+++ Passage shown +++

The viscounts of Béarn (Basque: Bearno, Gascon: Bearn or Biarn) were the rulers of the viscounty of Béarn, located in the Pyrenees mountains and in the plain at their feet, in southwest France. Along with the three Basque provinces of Soule, Lower Navarre, and Labourd, as well as small parts of Gascony, it forms the current département of Pyrénées-Atlantiques (64).

Béarn is bordered by Basque provinces Soule and Lower Navarre to the west, by Gascony (Landes and Armagnac) to the north, by Bigorre to the east, and by Spain (Aragon) to the south.

List of Viscounts of Béarn

House of Gascony

Until 1251, probably all counts of Gascony descended from the House Gascony, head of the Duchy of Gascony.

House of Montcada
 1170–1173 : 16th William I (married to Mary) 
 1173–1215 : 17th Gaston VI the Good (son)
 1215–1223 : 18th William Raymond (brother of previous)
 1223–1229 : 19th William II (son)
 1229–1290 : 20th Gaston VII the Great (son)
 1290–1319 : 21st Margaret (daughter of, married Roger-Bernard III of Foix)

House of Foix

Béarn line

 1302–1315 : 22nd Gaston VIII (son of, also count of Foix)
 1315–1343 : 23rd Gaston IX (son of, also count of Foix)
 1343–1391 : 24th Gaston X Phoebus (son of, also count of Foix)
 1391–1398 : 25th Matthew (son of Roger Bernard II, viscount of Castelbon, who was son of Roger Bernard I, viscount of Castelbon, who was younger brother of Gaston II of Foix-Béarn, also count of Foix and viscount of Castelbon)
 1398–1428 : 26th Isabelle (sister of, also countess of Foix and viscountess of Castelbon, married Archambaud of Grailly)

Grailly line

 1412–1436 : 27th John I (son of, also count of Foix, viscount of Villemur and count of Bigorre)
 1436–1472 : 28th Gaston XI (son of, also count of Foix, viscount of Nébouzan and count of Bigorre, married Eleanor of Navarre, queen of Navarre) (References to "Gaston of Bearn" in history texts often refer to him)

+++

Objective 1 >> Copy the passage on the viscounts of Béarn word for word, from "Until 1251, probably" to "(brother of previous)".
Objective 2 >> In the passage on the viscounts of Béarn, what borders Béarn to the south?
Objective 3 >> Summarize the passage on the viscounts of Béarn in two sentences.

+++ Source data +++

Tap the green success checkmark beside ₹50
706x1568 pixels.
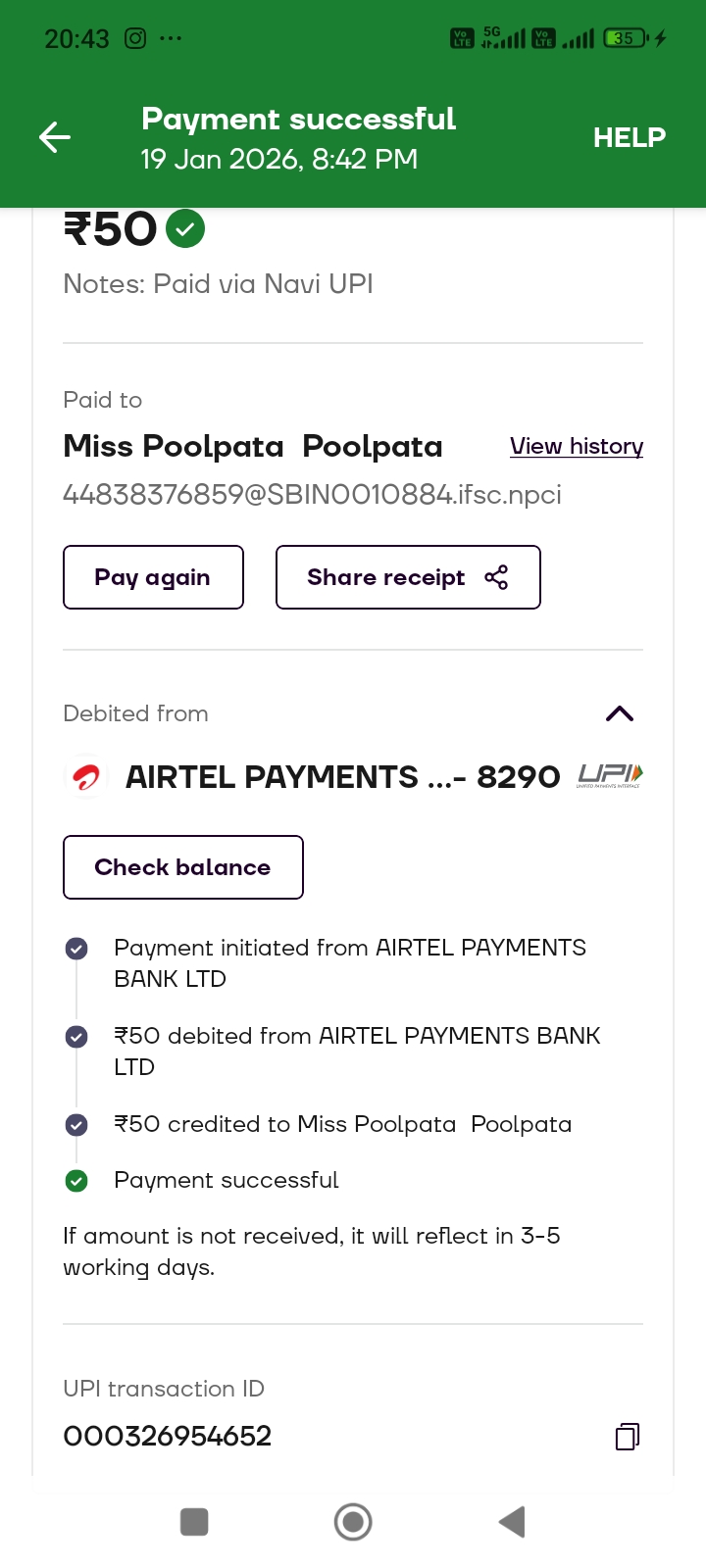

+++

Correct result 1 >>
Until 1251, probably all counts of Gascony descended from the House Gascony, head of the Duchy of Gascony.

House of Montcada
 1170–1173 : 16th William I (married to Mary) 
 1173–1215 : 17th Gaston VI the Good (son)
 1215–1223 : 18th William Raymond (brother of previous)

Correct result 2 >> Spain (Aragon).

Correct result 3 >> The viscounts of Béarn ruled a viscounty in the Pyrenees and the plain at their feet in southwest France, an area that now forms part of the Pyrénées-Atlantiques département. The list of rulers runs through the House of Gascony, the House of Montcada, and the House of Foix, with the last split into a Béarn line and a Grailly line.